§ **Passage provided**:
N10-009 Networking Concepts Study Guide for the CompTIA Network+

Cloud Concepts and Connectivity

Cloud computing involves using the internet for computing functionality. The cloud offers a wide range of computing services and methods of connection. You should be able to summarize common cloud concepts and connectivity options.

Network Functions Virtualization (NFV)

NFV is a process by which networking devices, such as routers, switches, firewalls, and load balancers, are placed in a virtual environment, allowing for multiple networking functions to exist on a single device via a hypervisor. This results in the creation of multiple virtual machines (VMs).

Virtual Private Cloud (VPC)

A VPC places all networking functions in the cloud environment using all virtual functions. A VPC, while it may be contained in a public environment, is separated from other tenants in the cloud through authentication and encryption.

Network Security Group (NSG)

An NSG is a method of filtering network traffic based on a predefined set of rules applied to a specific group of users or network placement, such as by a subnet or network interface. NSGs provide increased access control to the network by creating rules based on parameters such as port numbers, target destinations, or protocols.

Network Security List

A network security list is similar to an NSG but is applied to all virtual network interface cards (vNICs) in a subnet. The network security list functions similarly to a virtual firewall, allowing or denying network traffic based on predefined rules.

Cloud Gateways

A gateway controls access to a set of resources. A cloud gateway is used to control access between local resources and cloud resources.

Internet Gateway

An internet gateway resides between a LAN and the internet, controlling access. An internet gateway is commonly provided by an internet service provider (ISP) in homes or small businesses but may be controlled in-house for larger enterprises.

Network Address Translation (NAT) Gateway

NAT is the protocol that allows for multiple private addresses to connect to a single public IP address to gain access to devices outside of the network, such as the internet. NAT creates a logical map of all devices on a network and their corresponding private IP addresses and uses that information to direct traffic to the appropriate device. The NAT gateway is the service that allows for the connection between the private network and the public network.

§ **Provided records**:
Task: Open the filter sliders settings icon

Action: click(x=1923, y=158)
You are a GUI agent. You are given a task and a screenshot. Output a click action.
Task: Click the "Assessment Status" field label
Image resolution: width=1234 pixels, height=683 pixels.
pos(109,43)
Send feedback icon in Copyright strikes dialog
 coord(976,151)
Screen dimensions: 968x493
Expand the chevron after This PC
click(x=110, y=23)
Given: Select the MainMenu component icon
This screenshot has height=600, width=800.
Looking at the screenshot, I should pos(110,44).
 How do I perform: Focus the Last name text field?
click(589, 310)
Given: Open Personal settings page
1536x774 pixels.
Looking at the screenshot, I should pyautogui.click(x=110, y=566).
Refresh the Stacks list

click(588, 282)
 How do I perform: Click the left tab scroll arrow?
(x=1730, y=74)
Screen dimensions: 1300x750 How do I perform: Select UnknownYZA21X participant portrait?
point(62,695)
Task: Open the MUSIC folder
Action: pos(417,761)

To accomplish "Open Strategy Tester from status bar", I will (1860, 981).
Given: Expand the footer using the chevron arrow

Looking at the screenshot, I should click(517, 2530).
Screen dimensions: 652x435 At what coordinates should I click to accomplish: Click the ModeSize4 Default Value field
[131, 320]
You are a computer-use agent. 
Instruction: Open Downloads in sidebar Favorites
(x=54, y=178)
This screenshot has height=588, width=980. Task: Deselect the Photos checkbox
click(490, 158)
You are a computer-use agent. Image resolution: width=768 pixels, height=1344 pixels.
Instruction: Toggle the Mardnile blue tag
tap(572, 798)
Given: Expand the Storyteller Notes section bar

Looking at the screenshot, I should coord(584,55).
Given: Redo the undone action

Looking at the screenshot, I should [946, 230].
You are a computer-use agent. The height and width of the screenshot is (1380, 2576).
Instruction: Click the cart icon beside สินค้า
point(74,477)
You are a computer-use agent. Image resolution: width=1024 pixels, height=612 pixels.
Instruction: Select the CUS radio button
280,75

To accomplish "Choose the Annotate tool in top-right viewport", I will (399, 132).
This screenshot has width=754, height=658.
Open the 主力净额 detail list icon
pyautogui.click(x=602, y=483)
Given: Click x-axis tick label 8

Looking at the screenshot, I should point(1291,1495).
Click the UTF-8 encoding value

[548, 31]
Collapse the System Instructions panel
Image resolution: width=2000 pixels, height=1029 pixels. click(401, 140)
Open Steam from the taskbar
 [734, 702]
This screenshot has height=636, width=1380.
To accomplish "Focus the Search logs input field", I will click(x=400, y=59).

§ **Required tasks**:
1 - Decide whether each statement below agrees with the cloud networking study guide, answering yes or no and quoting the exact words of the guide that settle it: (a) a network security list is applied to all vNICs in a subnet; (b) an internet gateway is always controlled in-house; (c) a VPC is kept apart from other tenants through authentication and encryption.
2 - Extend the cloud networking study guide, picking up right after its paragraph on the NAT gateway.
The entries after the cloud networking study guide come from a different source.

§ **Answer list**:
1 -
(a) Yes: "A network security list is similar to an NSG but is applied to all virtual network interface cards (vNICs) in a subnet."
(b) No: "An internet gateway is commonly provided by an internet service provider (ISP) in homes or small businesses but may be controlled in-house for larger enterprises."
(c) Yes: "A VPC, while it may be contained in a public environment, is separated from other tenants in the cloud through authentication and encryption."

2 -
Cloud Connectivity Options

Connectivity refers to how a client connects to the cloud environment. By default, the public internet is used to create this connection. However, connecting via a public internet connection is not the most secure connection method. Using a virtual private network or private-direct connection offers increased security.

Virtual Private Network (VPN)

A VPN can be used to connect a client to the cloud environment securely. A site-to-site VPN establishes a secure connection between the client and the cloud over a public internet connection. Once the connection is made and verified on both ends, a secure tunnel is created through which traffic is routed.

Direct Connect

A direct connection to a cloud provider is a dedicated physical connection between a client and a cloud provider or interconnection provider. All transmissions between the cloud and the client are sent through this direct connection.

Deployment Models

A cloud deployment model defines how cloud resources are allocated and who has access to those resources. Deployment models also define who manages the allocated cloud resources.

Public

A public cloud deployment model is managed and maintained by a third party and open for use by the entire internet. A public cloud is pay-per-use, requires very little setup or maintenance, and is highly scalable. However, it is the least secure cloud deployment model, since it is open to all users and offers little ability for customization. An example of a public cloud is Microsoft Azure or Amazon EC2.

Private

A private cloud deployment model offers the owner the highest level of control over the cloud environment. A private cloud reserves cloud space for the sole use of the owner. Private clouds also offer high security and privacy, extensive customization abilities, and support of legacy systems. A private cloud is, however, expensive and less scalable.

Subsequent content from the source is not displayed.